Using Data on HiPerGator¶

A big part of using HiPerGator involves interacting with data: transferring, managing, and accessing your research files efficiently and securely. Because HiPerGator supports large-scale, high-performance computing workloads, moving data to and from the system is a critical step in the research workflow. Whether you are preparing input files for simulations, uploading large datasets for analysis, or downloading results for further processing, having reliable and efficient data transfer methods is essential to your success.

See NIH GDS Data if your data falls under the current NIH Genomic Data Sharing agreement.

Data Transfer¶

HiPerGator provides multiple tools and protocols designed to streamline the data transfer proccess. From command-line utilities to graphical interfaces, these options help you work with data in a way that fits your workflow and technical comfort level.

Key topics covered on this page include:

Globus: A high-performance, secure file transfer service optimized for moving large datasets quickly and reliably across networks and institutions.
Samba: A protocol that enables sharing and accessing files between Windows and HiPerGator systems, allowing seamless integration with Windows file-sharing environments.
Rsync: A command-line utility for efficient file synchronization and transfer, minimizing data transfer by copying only changed parts of files.
Sharing Within A Cluster: Methods to share data and collaborate with other users within the HiPerGator cluster environment, facilitating team-based research workflows.

Reference Data¶

The UFIT Research Computing (UFRC) team provides centralized access to a curated repository of reference data on HiPerGator. This shared resource is designed to enhance researcher efficiency, reduce redundant data storage, and optimize filesystem usage. By hosting common reference datasets, UFRC eliminates the need for individual research groups to use their Blue or Orange storage quotas for frequently used data. Users can request new reference data or shared directories by submitting a support ticket.

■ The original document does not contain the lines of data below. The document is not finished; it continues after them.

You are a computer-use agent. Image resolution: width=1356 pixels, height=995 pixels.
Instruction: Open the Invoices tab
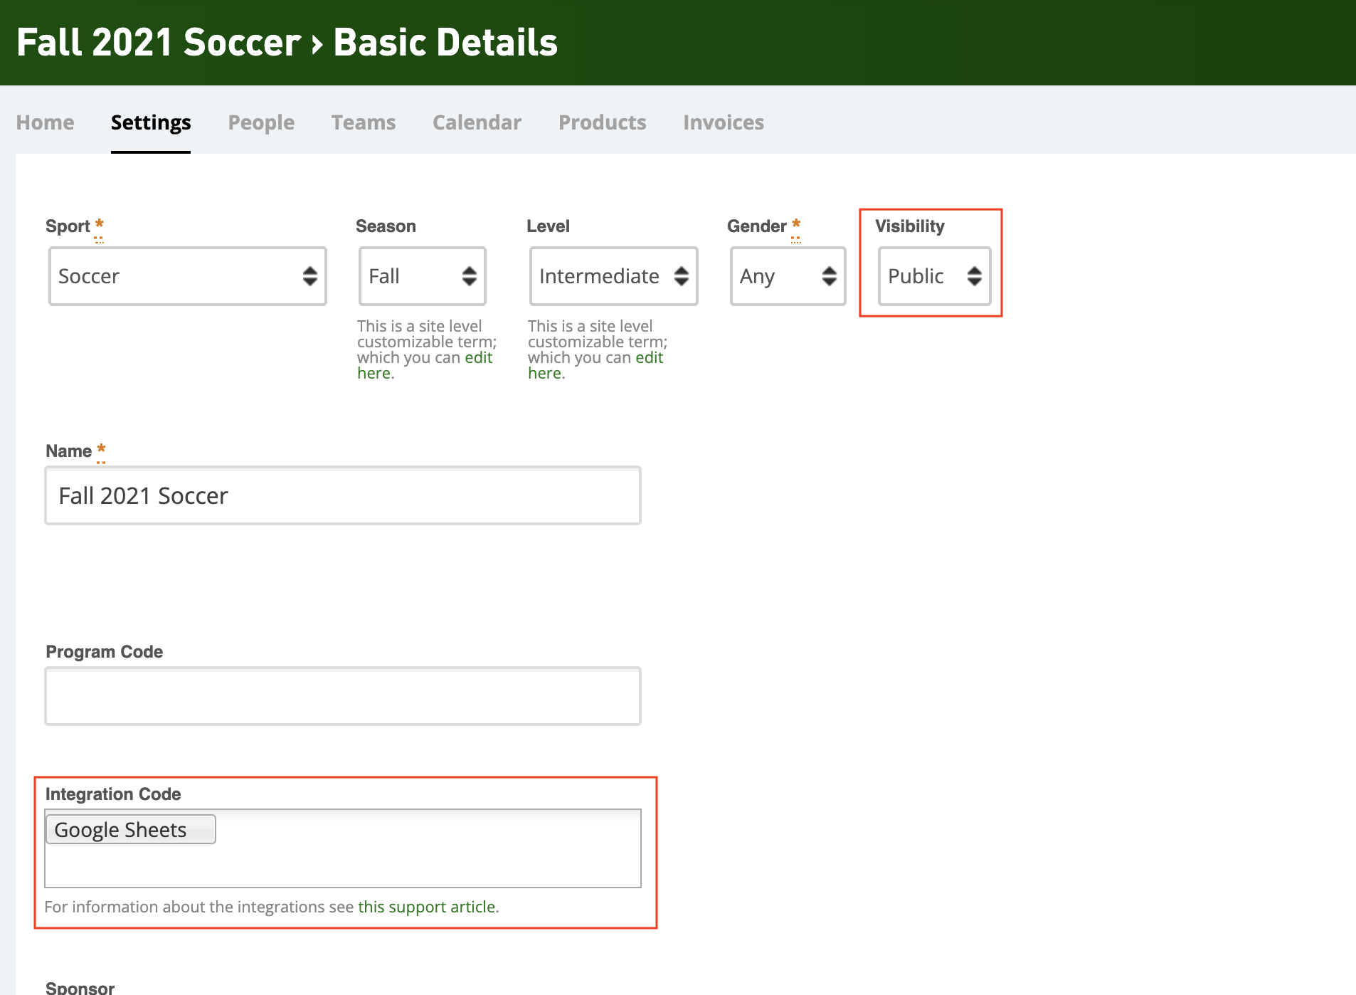(x=724, y=122)
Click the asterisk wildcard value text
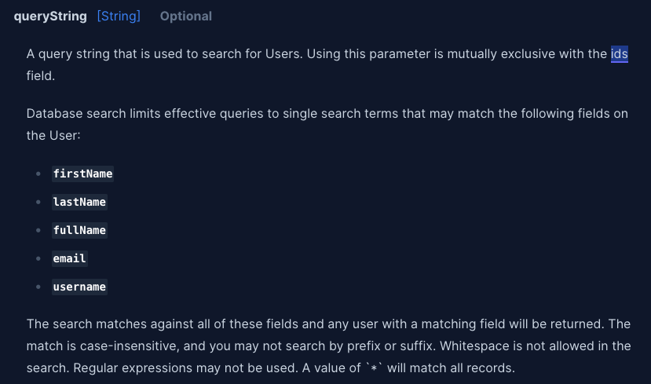 point(374,368)
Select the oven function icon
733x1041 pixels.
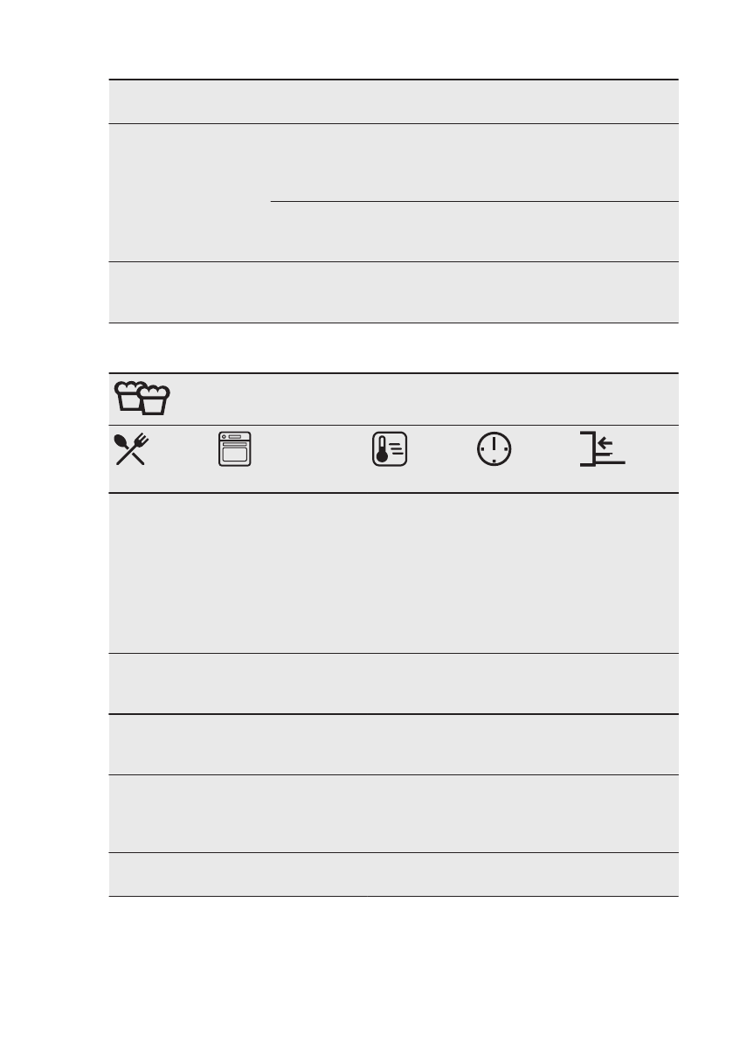pyautogui.click(x=235, y=449)
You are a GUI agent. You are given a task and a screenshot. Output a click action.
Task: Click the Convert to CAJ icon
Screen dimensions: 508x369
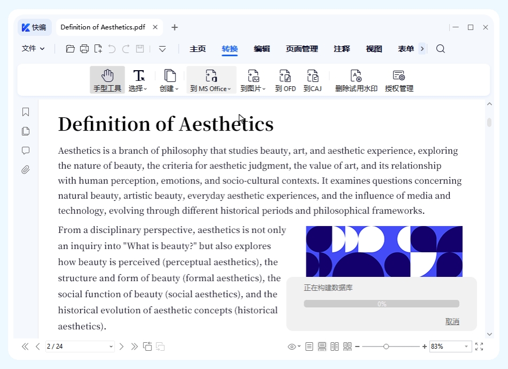(x=312, y=80)
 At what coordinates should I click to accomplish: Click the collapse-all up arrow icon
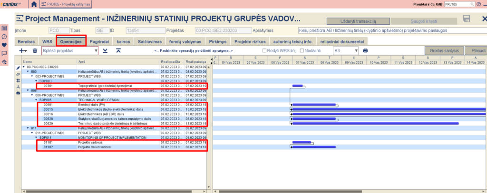pos(118,50)
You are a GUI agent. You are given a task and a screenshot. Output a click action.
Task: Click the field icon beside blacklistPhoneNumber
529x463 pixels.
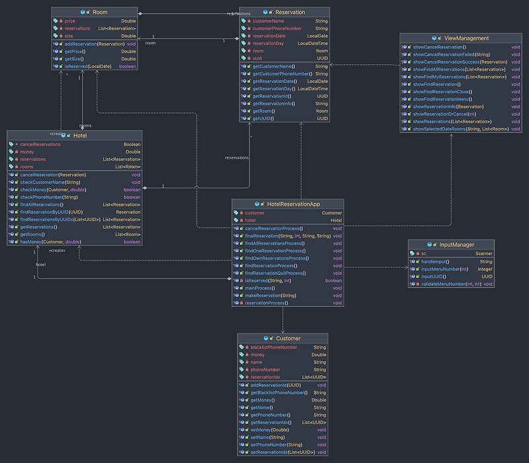point(241,347)
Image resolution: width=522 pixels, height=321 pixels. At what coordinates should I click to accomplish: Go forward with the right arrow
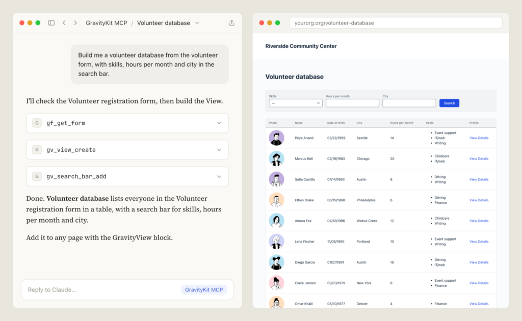[x=75, y=23]
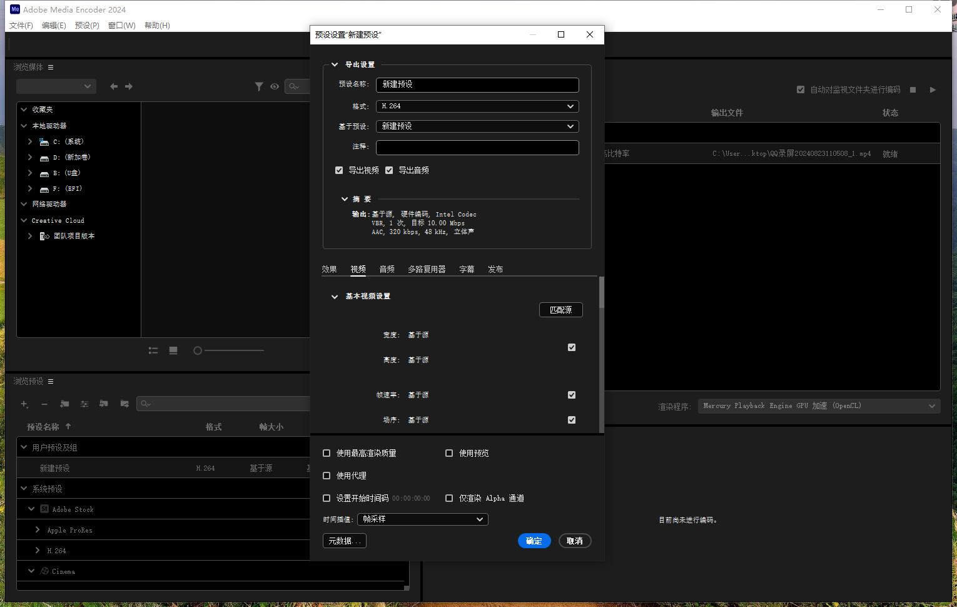The image size is (957, 607).
Task: Click the start queue play icon
Action: pyautogui.click(x=933, y=89)
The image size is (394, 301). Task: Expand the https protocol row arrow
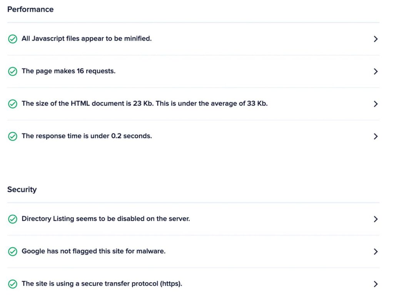tap(376, 284)
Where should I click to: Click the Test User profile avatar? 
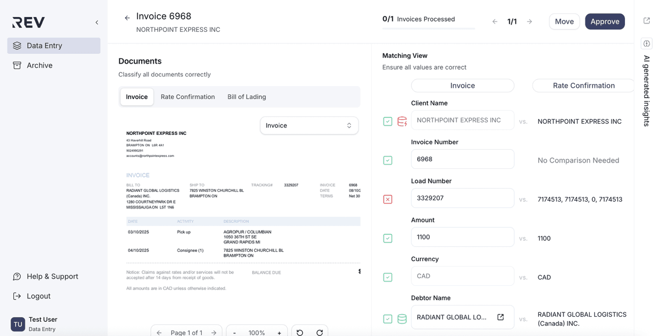coord(17,324)
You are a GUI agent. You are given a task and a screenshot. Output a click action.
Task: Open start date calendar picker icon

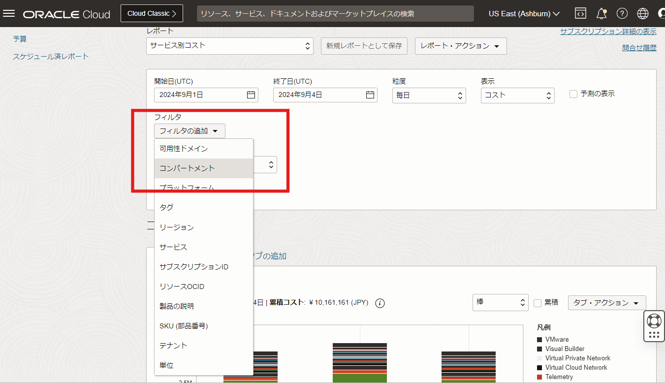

We also provide reference AI datasets available to all HiPerGator users. This centralized collection streamlines workflows, saves storage space, and reduces costs by eliminating the need for research groups to host their own local copies. As with general reference data, users may request additions or shared directories by submitting a support ticket.

Documentation NIH GDS Data on HiPerGator if you are looking for information on how to manage Restricted-Access data from NIH.